According to another legend, if “the ashes of the Mazar of Boboyi Poradoz are sprinkled on a wound, it will heal immediately”. Even in the 20th century, the admiration for the mausoleum of this master remained so strong that those passing by it on horseback dismounted, and pedestrians took off their hats. Once every 3–4 years, a meeting of all the masters who considered Boboyi Poradoz their patron was held in the mazar. For such meetings, common meals were arranged, and during Navruz, special celebrations were held for women.

In this mausoleum, there are graves of many people, besides Boboyi Poradoz. The mausoleum of Boboyi Poradoz is one of the few mausoleums built not for the burial of representatives of the ruling dynasty, nobility or clergy, but for the burial of a craftsman.

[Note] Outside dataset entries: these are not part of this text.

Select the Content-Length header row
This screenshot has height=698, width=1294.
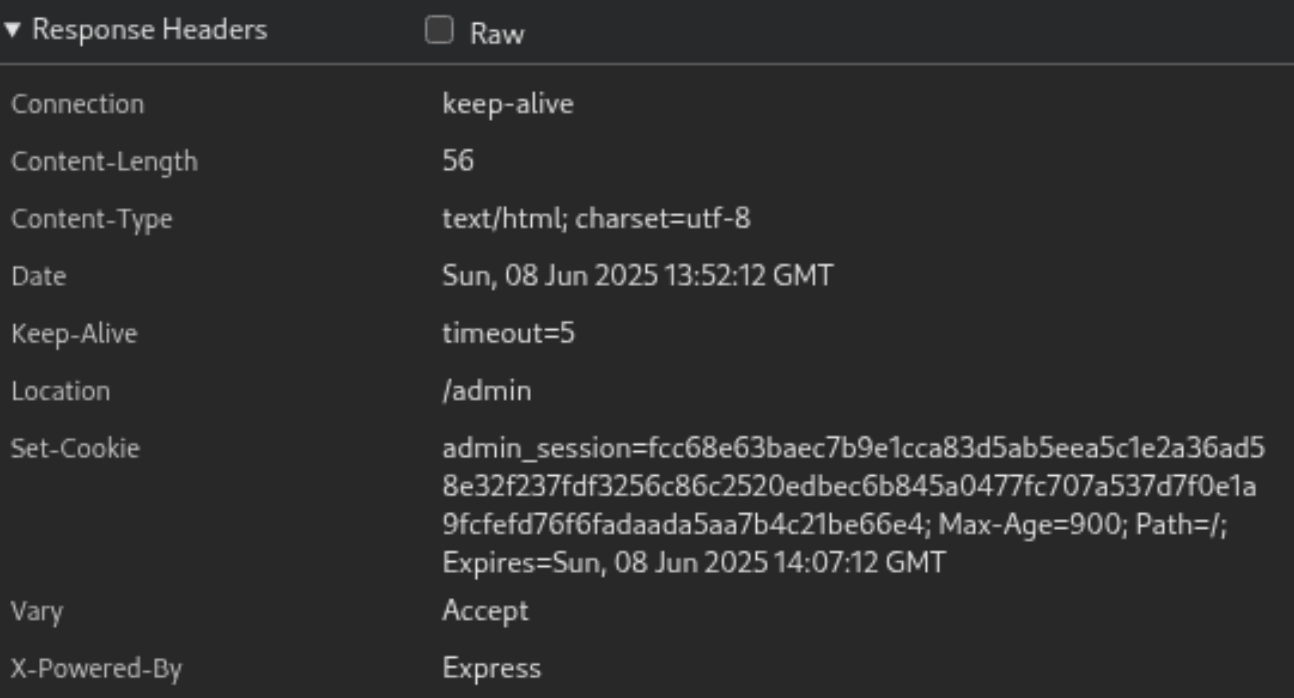coord(647,161)
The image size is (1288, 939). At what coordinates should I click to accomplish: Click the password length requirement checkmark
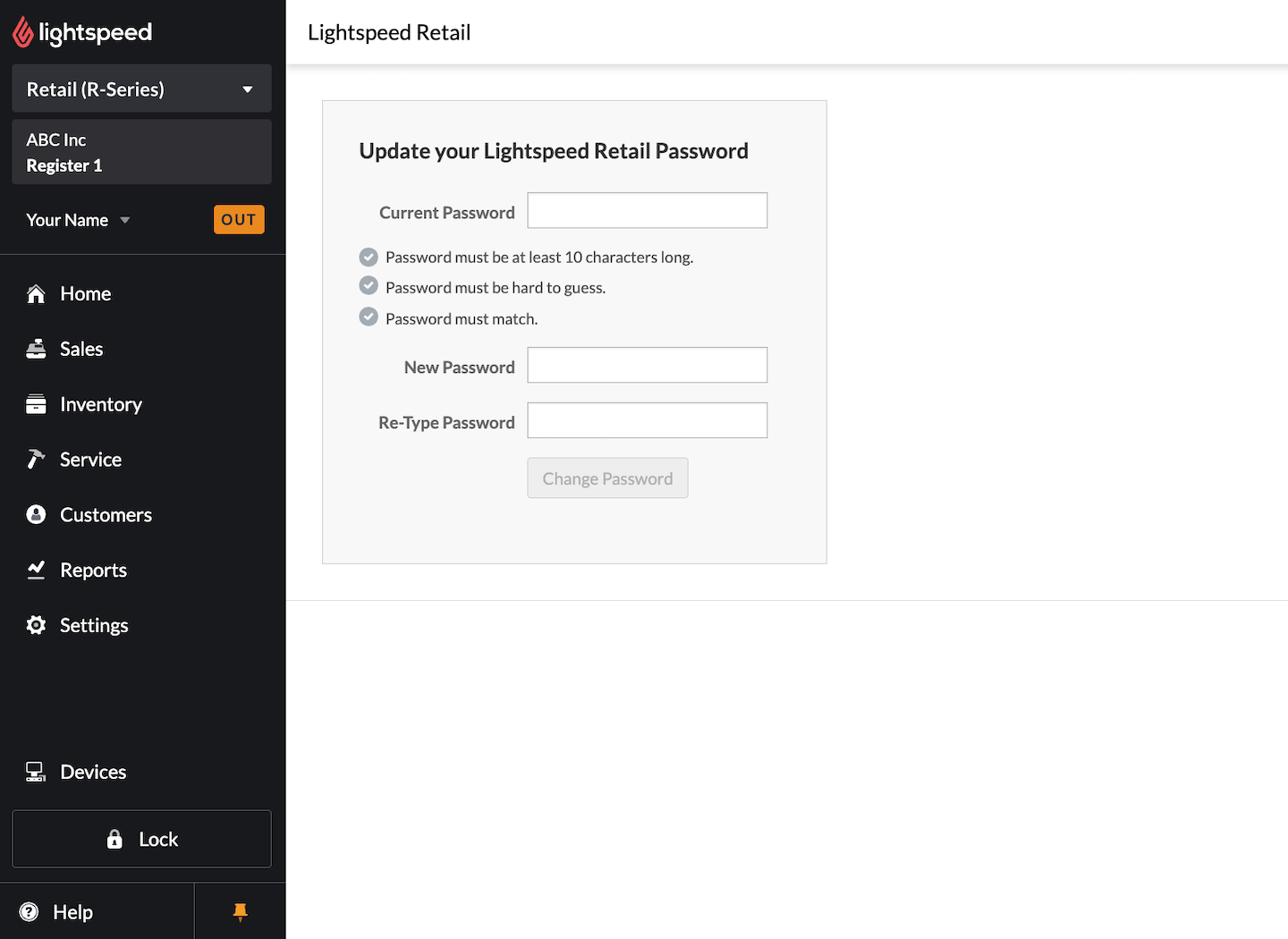pos(369,257)
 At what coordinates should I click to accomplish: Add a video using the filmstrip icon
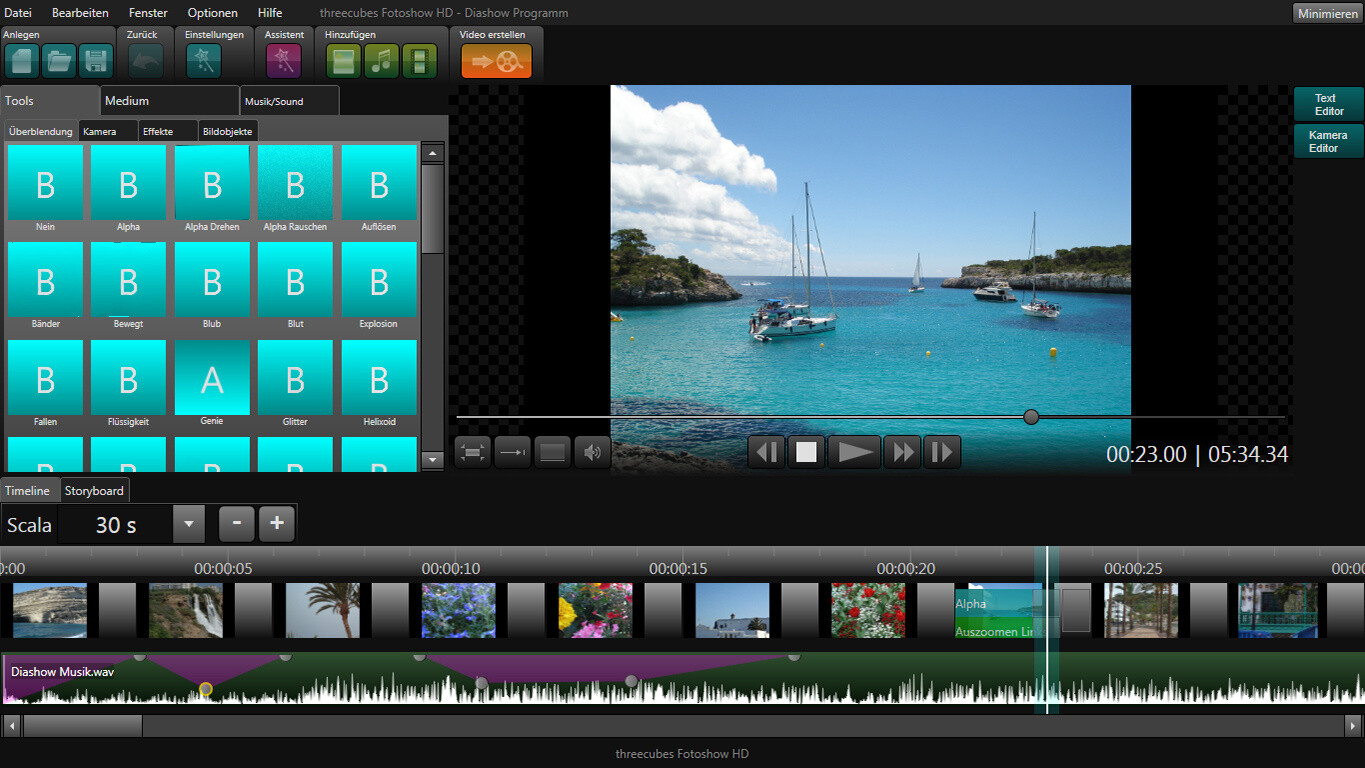click(x=419, y=60)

According to Sadruddin Salim Bukhari, in the Soviet years, a tractor that came to demolish the mausoleum stalled, and the driver died. That is why the mausoleum remained untouched. This shrine is visited by shoemakers, tailors and representatives of other professions. After Uzbekistan gained independence, this mausoleum was renovated at the initiative of businessman Abdulgafur Mirzaev.

==Architecture==
The Boboyi Poradoz mausoleum is built in the style of Central Asian architecture. The mausoleum is built of brick, wood, stone and ganch.

The Boboyi Poradoz mausoleum has only one room, but consists of two parts: the central part (with a sagana, one side entrance and a mihrab) and side parts, formed by small projections in the walls of the central part. All walls have rectangular niches, starting from the top of the stone base. The sagana (a monument erected on a grave), located on a low rectangular platform, occupying most of the area, is in the eastern side of the room. The floor of the mausoleum is laid with brick - whole bricks and fragments of various shapes, among which scientists have found several fragments of unglazed clay. The top of the mausoleum consists of a small and a large dome. The interior of the mausoleum is made of marble, and for the convenience of pilgrims, there are seats on both sides.